映画を“傑作”にするには原作を忠実に再現する事も必要だが活字だけでは表現し切れない視覚で強烈に訴えるプラスアルファの力がないとダメだ、、それが舞台設定であり、音楽であり、配役であり脚本やフィルムの編集、、それら全てについて指揮出来る監督の裁量って事に落ち着くのかも知れない。トーマス・ハリスの原作は最初、とても映像化は出来ないんではないだろうかと疑うくらいに際どい描写が続く、この辺の映像処理法も監督の裁量だし映画館で観客が仰け反って出て行ってしまうようじゃ何にもならない。
 
ジャンル的にはミステリーで犯罪捜査モノ、それに謎解きが加われば言う事なしだが又、性懲りも無くメシを放り出してTVの前で“羊たちの沈黙”を見てしまった。何回見てもストーリーが変わる訳じゃあるまいし、、でもやはりのっけから素晴らしい映画じゃないですか。
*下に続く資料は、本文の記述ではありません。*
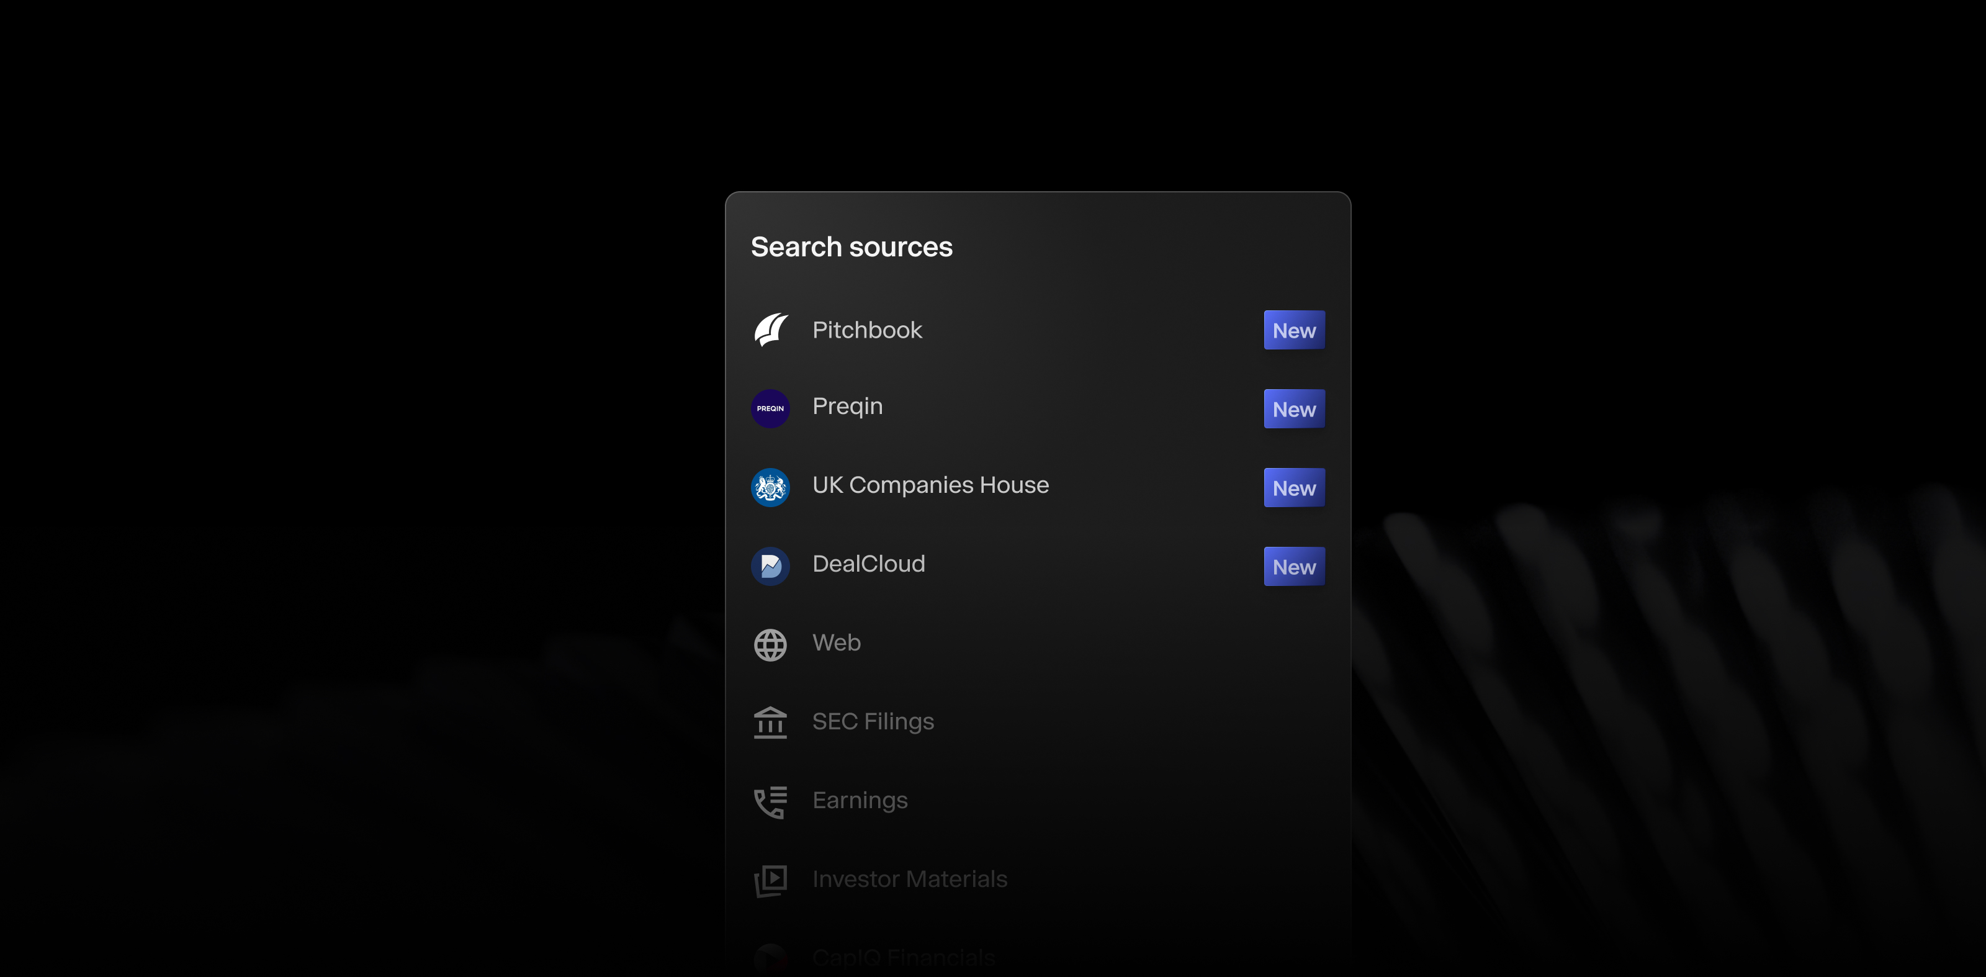Screen dimensions: 1986x977
Task: Select the Earnings row
Action: 860,801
この年代のオスカーは納得だな。
 
このトリロジー、最近ではスティーグ・ラーソンの“ミレニアム“シリーズ、(スウェーデン版3部作は完成)のハリウッド版がダニエル・クレイグルーニー・マーラで”ドラゴンタトウーの女“の続編が2作、ロブ・ロイ・スミス原作でロシアの保安警察を描いた長編6冊分がリドリー・スコット監督で制作されるらしい。
 
日本でもその昔、五味川順平原作の“人間の条件”が映画化され59年から61年にかけて公開された。こりゃもう3部作どころか全編6部構成だったっけ、、毎年全編をマラソン上映する企画があって銀座の丸の内松竹へ弁当持参で見に行った記憶があるぞ。何せ朝の9時頃映画館へ入り出て来るともう真っ暗だったっけ、“寅さん”や“釣りバカ”シリーズとは違って同じストーリーで最後まで描く訳だから途中見逃す訳にはいかない。仲代達也と新珠三千代が若かった。